Directions: Output the records that follow exactly as they are written.

____________

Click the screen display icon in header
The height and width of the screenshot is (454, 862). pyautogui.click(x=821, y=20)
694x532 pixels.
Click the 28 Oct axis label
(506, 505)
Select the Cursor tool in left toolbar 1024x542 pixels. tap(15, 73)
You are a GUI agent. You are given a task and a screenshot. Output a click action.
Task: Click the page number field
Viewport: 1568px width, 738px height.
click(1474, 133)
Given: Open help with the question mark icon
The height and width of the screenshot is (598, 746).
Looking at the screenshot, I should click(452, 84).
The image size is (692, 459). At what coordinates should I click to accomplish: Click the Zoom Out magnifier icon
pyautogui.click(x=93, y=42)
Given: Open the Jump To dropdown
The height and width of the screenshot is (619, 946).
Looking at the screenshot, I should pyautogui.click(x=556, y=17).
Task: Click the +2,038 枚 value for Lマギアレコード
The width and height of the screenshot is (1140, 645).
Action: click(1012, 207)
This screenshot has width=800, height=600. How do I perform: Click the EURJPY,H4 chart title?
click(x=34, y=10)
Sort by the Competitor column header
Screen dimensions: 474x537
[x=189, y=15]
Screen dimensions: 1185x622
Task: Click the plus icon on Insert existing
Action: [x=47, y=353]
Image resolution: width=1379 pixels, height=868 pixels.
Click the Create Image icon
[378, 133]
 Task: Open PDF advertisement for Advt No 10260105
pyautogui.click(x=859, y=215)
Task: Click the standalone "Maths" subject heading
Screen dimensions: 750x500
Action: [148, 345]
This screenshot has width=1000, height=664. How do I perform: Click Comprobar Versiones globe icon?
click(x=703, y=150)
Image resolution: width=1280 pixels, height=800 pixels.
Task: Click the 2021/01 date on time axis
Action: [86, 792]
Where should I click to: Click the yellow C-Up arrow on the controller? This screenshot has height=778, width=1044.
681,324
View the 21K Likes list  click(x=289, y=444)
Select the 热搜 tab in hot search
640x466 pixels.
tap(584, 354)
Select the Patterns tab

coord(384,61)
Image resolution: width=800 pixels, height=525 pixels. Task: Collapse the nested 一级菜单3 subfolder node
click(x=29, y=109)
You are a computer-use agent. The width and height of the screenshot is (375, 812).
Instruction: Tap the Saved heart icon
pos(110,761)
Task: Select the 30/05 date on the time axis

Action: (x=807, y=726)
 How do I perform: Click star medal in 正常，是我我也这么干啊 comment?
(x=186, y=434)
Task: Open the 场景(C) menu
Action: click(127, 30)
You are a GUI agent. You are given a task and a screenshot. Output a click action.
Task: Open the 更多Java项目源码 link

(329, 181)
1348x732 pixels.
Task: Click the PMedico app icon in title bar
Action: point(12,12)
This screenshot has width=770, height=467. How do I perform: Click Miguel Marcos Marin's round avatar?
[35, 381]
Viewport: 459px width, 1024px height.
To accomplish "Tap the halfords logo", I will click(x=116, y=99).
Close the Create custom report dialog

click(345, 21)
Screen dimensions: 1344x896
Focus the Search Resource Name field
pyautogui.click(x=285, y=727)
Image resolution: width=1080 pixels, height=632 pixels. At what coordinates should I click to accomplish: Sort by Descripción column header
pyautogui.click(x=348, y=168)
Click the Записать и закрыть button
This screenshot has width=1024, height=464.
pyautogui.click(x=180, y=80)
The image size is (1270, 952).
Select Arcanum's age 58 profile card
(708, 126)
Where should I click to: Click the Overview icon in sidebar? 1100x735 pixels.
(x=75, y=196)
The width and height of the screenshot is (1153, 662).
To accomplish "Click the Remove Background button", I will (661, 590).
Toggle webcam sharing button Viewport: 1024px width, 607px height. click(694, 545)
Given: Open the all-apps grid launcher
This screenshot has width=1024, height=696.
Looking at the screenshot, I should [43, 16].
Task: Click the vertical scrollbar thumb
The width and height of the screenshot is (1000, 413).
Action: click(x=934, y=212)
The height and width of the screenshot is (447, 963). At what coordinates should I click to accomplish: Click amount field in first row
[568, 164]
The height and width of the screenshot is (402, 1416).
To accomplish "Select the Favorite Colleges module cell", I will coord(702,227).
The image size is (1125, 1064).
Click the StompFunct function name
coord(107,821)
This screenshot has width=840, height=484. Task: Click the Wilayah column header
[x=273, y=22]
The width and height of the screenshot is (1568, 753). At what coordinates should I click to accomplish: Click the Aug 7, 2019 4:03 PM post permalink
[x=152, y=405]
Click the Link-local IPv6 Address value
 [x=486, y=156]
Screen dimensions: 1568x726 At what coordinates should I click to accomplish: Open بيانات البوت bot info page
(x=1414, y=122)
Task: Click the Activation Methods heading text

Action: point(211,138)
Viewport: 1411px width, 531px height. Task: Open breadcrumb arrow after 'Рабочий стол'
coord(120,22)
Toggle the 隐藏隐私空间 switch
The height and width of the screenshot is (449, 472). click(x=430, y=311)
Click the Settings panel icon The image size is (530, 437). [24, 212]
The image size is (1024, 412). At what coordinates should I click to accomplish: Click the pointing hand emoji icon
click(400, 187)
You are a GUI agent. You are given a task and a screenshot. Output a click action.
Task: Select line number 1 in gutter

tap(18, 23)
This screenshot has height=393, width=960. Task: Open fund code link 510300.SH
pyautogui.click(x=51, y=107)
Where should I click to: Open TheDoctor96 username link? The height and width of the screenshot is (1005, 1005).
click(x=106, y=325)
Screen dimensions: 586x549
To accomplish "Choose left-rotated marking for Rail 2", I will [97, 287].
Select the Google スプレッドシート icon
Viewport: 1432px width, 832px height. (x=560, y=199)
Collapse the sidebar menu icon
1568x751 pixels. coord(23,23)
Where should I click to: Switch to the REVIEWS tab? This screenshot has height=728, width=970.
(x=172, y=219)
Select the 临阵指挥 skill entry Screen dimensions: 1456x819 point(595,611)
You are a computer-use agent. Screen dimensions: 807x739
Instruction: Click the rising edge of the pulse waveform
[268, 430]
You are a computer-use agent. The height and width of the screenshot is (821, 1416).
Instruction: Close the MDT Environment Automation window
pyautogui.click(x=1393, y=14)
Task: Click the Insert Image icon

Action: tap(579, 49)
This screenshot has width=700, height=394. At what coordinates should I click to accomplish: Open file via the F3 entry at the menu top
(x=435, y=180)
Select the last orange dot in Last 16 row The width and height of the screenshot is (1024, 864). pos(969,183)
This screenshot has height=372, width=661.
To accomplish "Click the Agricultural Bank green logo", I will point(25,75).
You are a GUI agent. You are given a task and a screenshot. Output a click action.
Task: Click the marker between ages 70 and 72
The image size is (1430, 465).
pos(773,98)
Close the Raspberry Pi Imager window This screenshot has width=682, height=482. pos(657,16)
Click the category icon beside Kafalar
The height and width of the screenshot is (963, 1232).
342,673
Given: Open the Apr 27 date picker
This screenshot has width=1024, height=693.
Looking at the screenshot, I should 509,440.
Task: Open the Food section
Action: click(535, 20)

____________

Exercise answer:
Click the screen display icon in header
The height and width of the screenshot is (454, 862). pyautogui.click(x=821, y=20)
694x532 pixels.
Click the 28 Oct axis label
(506, 505)
Select the Cursor tool in left toolbar 1024x542 pixels. tap(15, 73)
You are a GUI agent. You are given a task and a screenshot. Output a click action.
Task: Click the page number field
Viewport: 1568px width, 738px height.
click(1474, 133)
Given: Open help with the question mark icon
The height and width of the screenshot is (598, 746).
Looking at the screenshot, I should click(452, 84).
The image size is (692, 459). At what coordinates should I click to accomplish: Click the Zoom Out magnifier icon
pyautogui.click(x=93, y=42)
Given: Open the Jump To dropdown
The height and width of the screenshot is (619, 946).
Looking at the screenshot, I should pyautogui.click(x=556, y=17).
Task: Click the +2,038 枚 value for Lマギアレコード
The width and height of the screenshot is (1140, 645).
Action: click(1012, 207)
This screenshot has width=800, height=600. How do I perform: Click the EURJPY,H4 chart title?
click(x=34, y=10)
Sort by the Competitor column header
Screen dimensions: 474x537
[x=189, y=15]
Screen dimensions: 1185x622
Task: Click the plus icon on Insert existing
Action: [x=47, y=353]
Image resolution: width=1379 pixels, height=868 pixels.
Click the Create Image icon
[378, 133]
 Task: Open PDF advertisement for Advt No 10260105
pyautogui.click(x=859, y=215)
Task: Click the standalone "Maths" subject heading
Screen dimensions: 750x500
Action: [148, 345]
This screenshot has width=1000, height=664. How do I perform: Click Comprobar Versiones globe icon?
click(x=703, y=150)
Image resolution: width=1280 pixels, height=800 pixels.
Task: Click the 2021/01 date on time axis
Action: [86, 792]
Where should I click to: Click the yellow C-Up arrow on the controller? This screenshot has height=778, width=1044.
681,324
View the 21K Likes list  click(x=289, y=444)
Select the 热搜 tab in hot search
640x466 pixels.
tap(584, 354)
Select the Patterns tab

coord(384,61)
Image resolution: width=800 pixels, height=525 pixels. Task: Collapse the nested 一级菜单3 subfolder node
click(x=29, y=109)
You are a computer-use agent. The width and height of the screenshot is (375, 812).
Instruction: Tap the Saved heart icon
pos(110,761)
Task: Select the 30/05 date on the time axis

Action: (x=807, y=726)
 How do I perform: Click star medal in 正常，是我我也这么干啊 comment?
(x=186, y=434)
Task: Open the 场景(C) menu
Action: click(127, 30)
You are a GUI agent. You are given a task and a screenshot. Output a click action.
Task: Open the 更多Java项目源码 link

(329, 181)
1348x732 pixels.
Task: Click the PMedico app icon in title bar
Action: point(12,12)
This screenshot has width=770, height=467. How do I perform: Click Miguel Marcos Marin's round avatar?
[35, 381]
Viewport: 459px width, 1024px height.
To accomplish "Tap the halfords logo", I will click(x=116, y=99).
Close the Create custom report dialog

click(345, 21)
Screen dimensions: 1344x896
Focus the Search Resource Name field
pyautogui.click(x=285, y=727)
Image resolution: width=1080 pixels, height=632 pixels. At what coordinates should I click to accomplish: Sort by Descripción column header
pyautogui.click(x=348, y=168)
Click the Записать и закрыть button
This screenshot has width=1024, height=464.
pyautogui.click(x=180, y=80)
The image size is (1270, 952).
Select Arcanum's age 58 profile card
(708, 126)
Where should I click to: Click the Overview icon in sidebar? 1100x735 pixels.
(x=75, y=196)
The width and height of the screenshot is (1153, 662).
To accomplish "Click the Remove Background button", I will (661, 590).
Toggle webcam sharing button Viewport: 1024px width, 607px height. click(694, 545)
Given: Open the all-apps grid launcher
This screenshot has width=1024, height=696.
Looking at the screenshot, I should [43, 16].
Task: Click the vertical scrollbar thumb
The width and height of the screenshot is (1000, 413).
Action: click(x=934, y=212)
The height and width of the screenshot is (447, 963). At what coordinates should I click to accomplish: Click amount field in first row
[568, 164]
The height and width of the screenshot is (402, 1416).
To accomplish "Select the Favorite Colleges module cell", I will coord(702,227).
The image size is (1125, 1064).
Click the StompFunct function name
coord(107,821)
This screenshot has width=840, height=484. Task: Click the Wilayah column header
[x=273, y=22]
The width and height of the screenshot is (1568, 753). At what coordinates should I click to accomplish: Click the Aug 7, 2019 4:03 PM post permalink
[x=152, y=405]
Click the Link-local IPv6 Address value
 [x=486, y=156]
Screen dimensions: 1568x726 At what coordinates should I click to accomplish: Open بيانات البوت bot info page
(x=1414, y=122)
Task: Click the Activation Methods heading text

Action: point(211,138)
Viewport: 1411px width, 531px height. Task: Open breadcrumb arrow after 'Рабочий стол'
coord(120,22)
Toggle the 隐藏隐私空间 switch
The height and width of the screenshot is (449, 472). click(x=430, y=311)
Click the Settings panel icon The image size is (530, 437). [24, 212]
The image size is (1024, 412). At what coordinates should I click to accomplish: Click the pointing hand emoji icon
click(400, 187)
You are a GUI agent. You are given a task and a screenshot. Output a click action.
Task: Select line number 1 in gutter

tap(18, 23)
This screenshot has height=393, width=960. Task: Open fund code link 510300.SH
pyautogui.click(x=51, y=107)
Where should I click to: Open TheDoctor96 username link? The height and width of the screenshot is (1005, 1005).
click(x=106, y=325)
Screen dimensions: 586x549
To accomplish "Choose left-rotated marking for Rail 2", I will [97, 287].
Select the Google スプレッドシート icon
Viewport: 1432px width, 832px height. (x=560, y=199)
Collapse the sidebar menu icon
1568x751 pixels. coord(23,23)
Where should I click to: Switch to the REVIEWS tab? This screenshot has height=728, width=970.
(x=172, y=219)
Select the 临阵指挥 skill entry Screen dimensions: 1456x819 point(595,611)
You are a computer-use agent. Screen dimensions: 807x739
Instruction: Click the rising edge of the pulse waveform
[268, 430]
You are a computer-use agent. The height and width of the screenshot is (821, 1416).
Instruction: Close the MDT Environment Automation window
pyautogui.click(x=1393, y=14)
Task: Click the Insert Image icon

Action: tap(579, 49)
This screenshot has width=700, height=394. At what coordinates should I click to accomplish: Open file via the F3 entry at the menu top
(x=435, y=180)
Select the last orange dot in Last 16 row The width and height of the screenshot is (1024, 864). pos(969,183)
This screenshot has height=372, width=661.
To accomplish "Click the Agricultural Bank green logo", I will point(25,75).
You are a GUI agent. You are given a task and a screenshot. Output a click action.
Task: Click the marker between ages 70 and 72
The image size is (1430, 465).
pos(773,98)
Close the Raspberry Pi Imager window This screenshot has width=682, height=482. pos(657,16)
Click the category icon beside Kafalar
The height and width of the screenshot is (963, 1232).
342,673
Given: Open the Apr 27 date picker
This screenshot has width=1024, height=693.
Looking at the screenshot, I should 509,440.
Task: Open the Food section
Action: click(535, 20)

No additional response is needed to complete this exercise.